Die Grundlage für Glück und Erfüllung in Beziehungen und Partnerschaft scheint in unserem Kulturkreis allen sonnenklar zu sein, "Liebe" ist die Antwort. Doch oft ist mit der Zeit die einstmals vorhandene Liebe geschrumpft oder gar aufgebraucht, nie erwartete Schwierigkeiten stellen sich ein, und es fragt sich, warum ist das so?

Wieso hat der Mann nie Zeit für die Familie und kennt nichts als seine Arbeit? Wieso ist er so wahnsinnig eifersüchtig, obwohl sie ihm noch nie Anlass dazu gegeben hat? Warum ist sie ständig unzufrieden mit ihm, obwohl er wirklich hilfsbereit und zuverlässig ist? Wieso will sie ihn nach 20jähriger Ehe verlassen? Warum hat er eine Freundin? Wieso scheitert auch die 2. Ehe, obwohl alles so gut anfing?
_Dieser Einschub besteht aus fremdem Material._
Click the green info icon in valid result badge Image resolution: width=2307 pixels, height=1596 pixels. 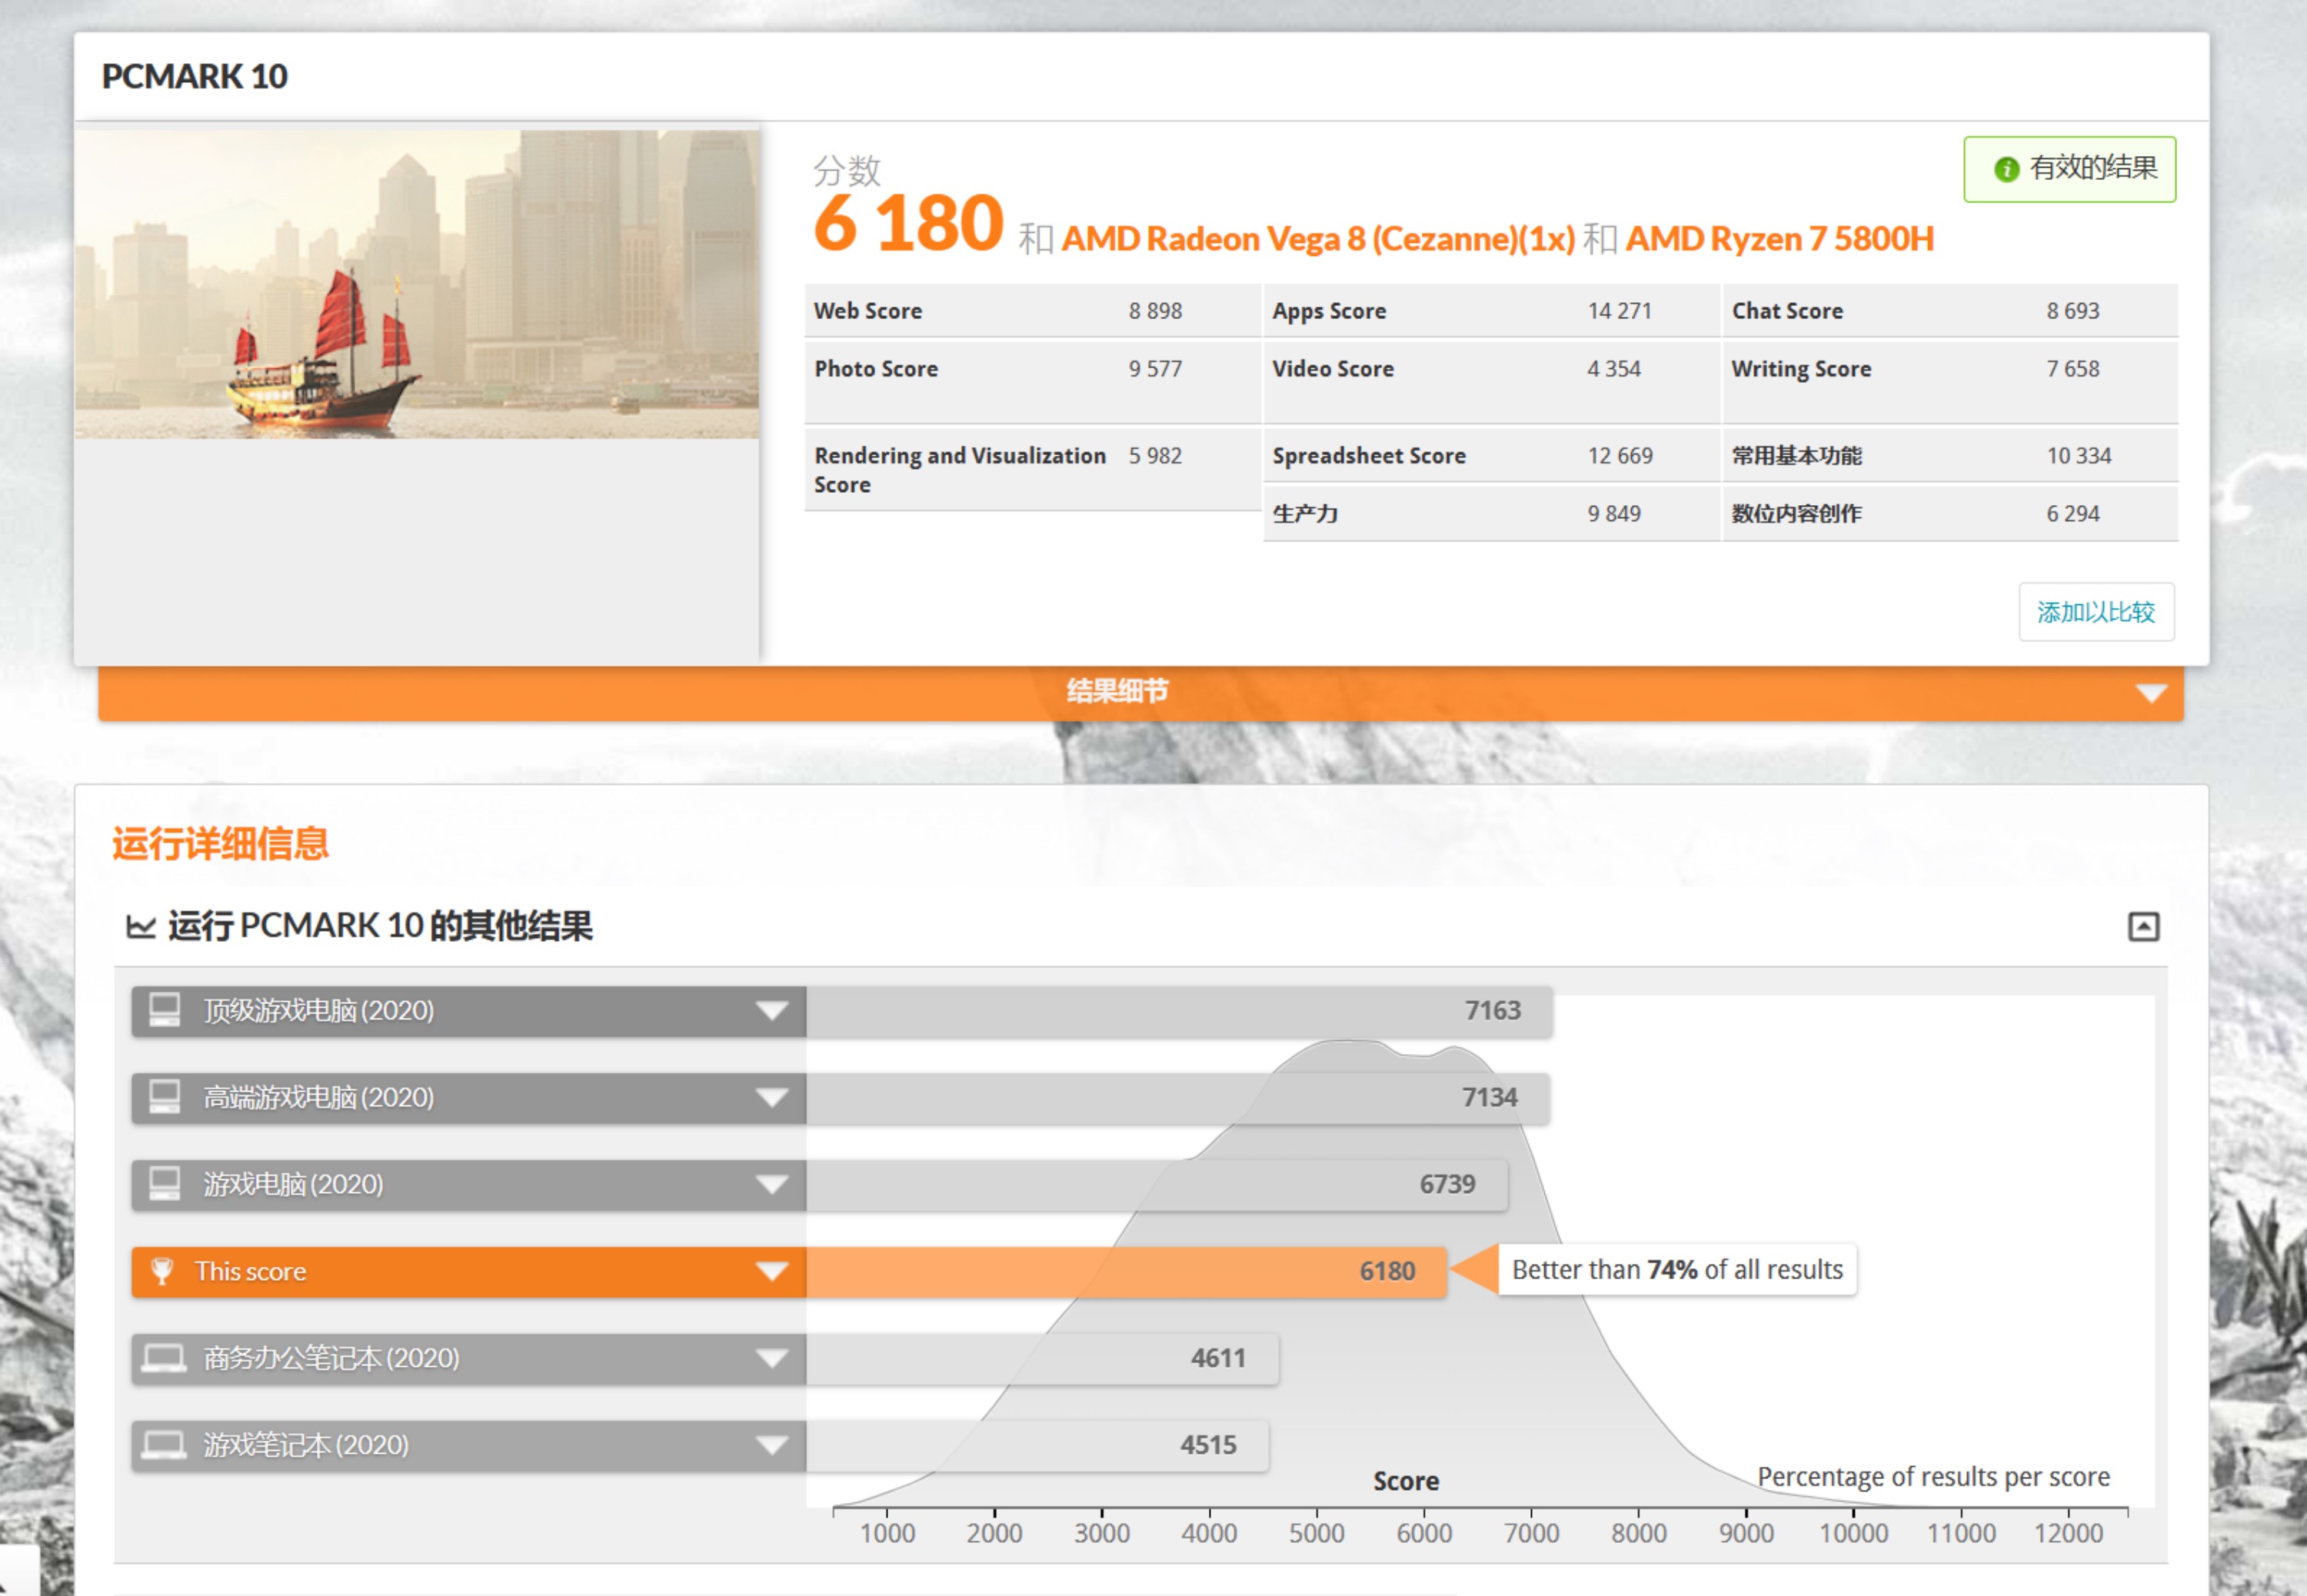(2006, 169)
Es gibt dann viele Erklärungen und oft auch viele Vorwürfe. Systemische Zusammenhänge werden dabei in der Regel übersehen, z. B. dass die Frau möglicherweise keine Chance hatte, ganz beim Partner anzukommen, weil die Bindung an eine frühere Freundin oder Frau oder die enge Beziehung zur Mutter dies verhinderte.

Für das Gelingen einer Partnerschaft ist es zentral wichtig, dass der Mann sich an die Seite seines Vaters und die Frau sich an die Seite ihrer Mutter stellt. Männer stehen oft zu nah bei ihrer Mutter, Frauen zu nah bei ihrem Vater.

Männer haben es schwer, wenn sie die männliche Kraft des Vaters nicht spüren können, z. B. weil der Vater früh gestorben ist oder die Familie verlassen hat. Dann geht es darum, einen Zugang zu dieser Kraft zu finden. Dies kann gelingen, wenn die Väter mit ihren ganzen Verstrickungen gesehen werden. Das Gleiche gilt für Frauen und ihre Mütter.

Die Grundlage von Glück und Erfüllung ist nicht die Liebe, sondern dahinter gibt es etwas, das die dauerhafte Liebe erst ermöglicht - die Ordnung im Familiensystem.